#### DATA RECORDS
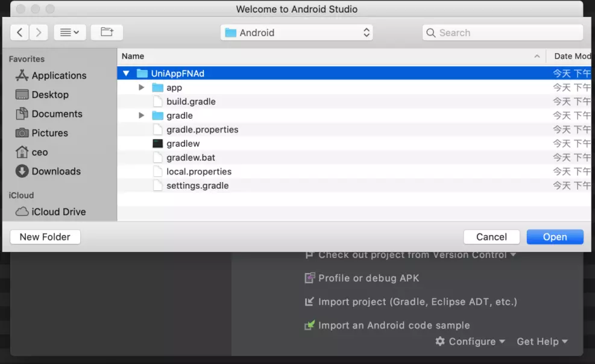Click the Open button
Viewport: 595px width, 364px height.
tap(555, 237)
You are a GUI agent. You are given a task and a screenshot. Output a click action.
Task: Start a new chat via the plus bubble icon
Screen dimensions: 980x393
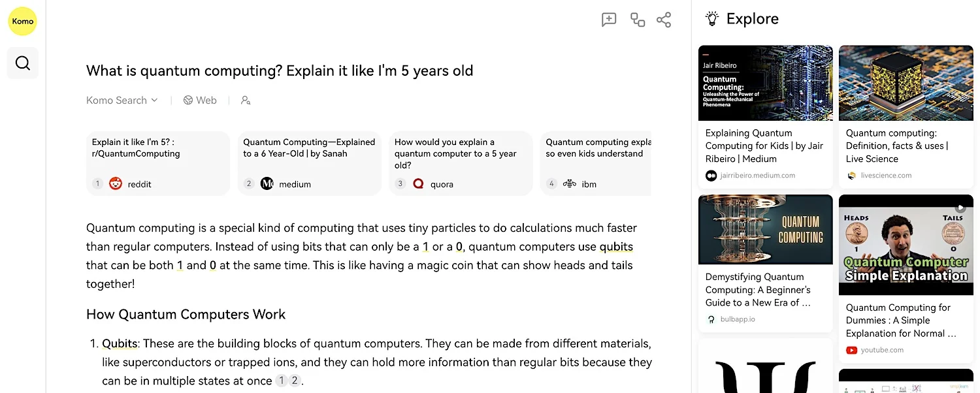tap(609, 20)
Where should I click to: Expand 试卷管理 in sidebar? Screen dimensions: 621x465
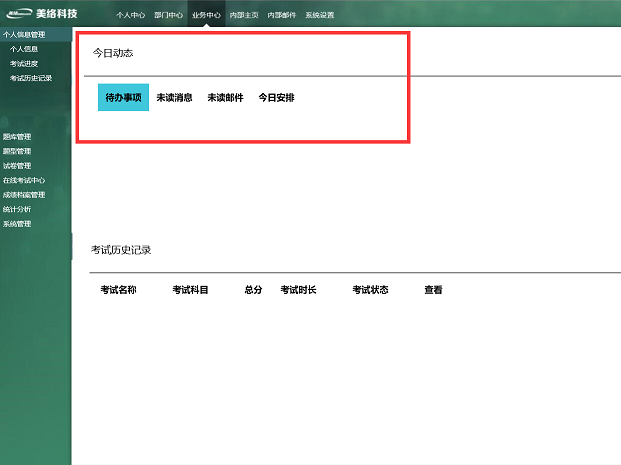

...

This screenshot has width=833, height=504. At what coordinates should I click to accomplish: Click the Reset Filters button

---

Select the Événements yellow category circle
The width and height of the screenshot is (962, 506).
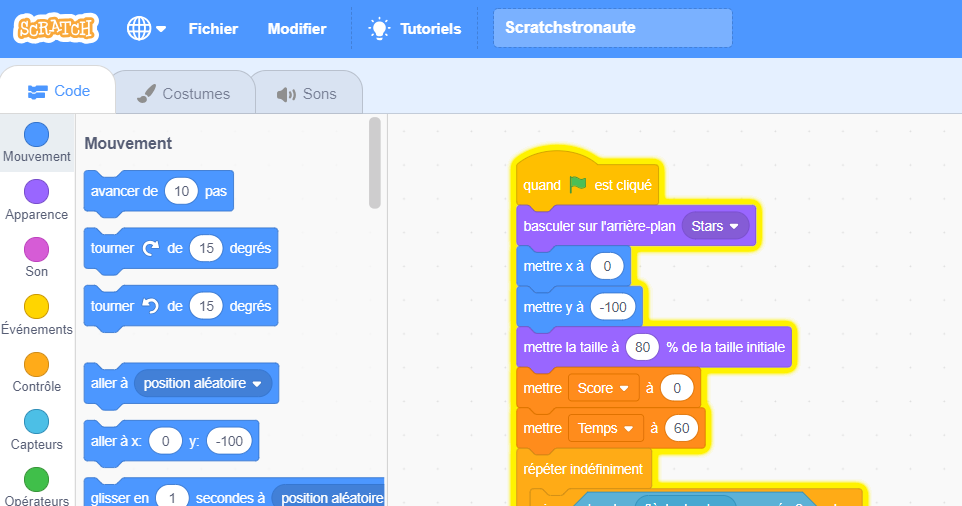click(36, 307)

#### TASK DETAILS
Looking at the listing above, which lines run from the one containing "Screen dimensions: 980x393" through the one containing "Where should I"? Print exactly those, ends included, pictures excluded.

#### ANSWER TO THIS EXERCISE
Screen dimensions: 980x393
tap(609, 20)
Where should I click to: Expand 试卷管理 in sidebar? Screen dimensions: 621x465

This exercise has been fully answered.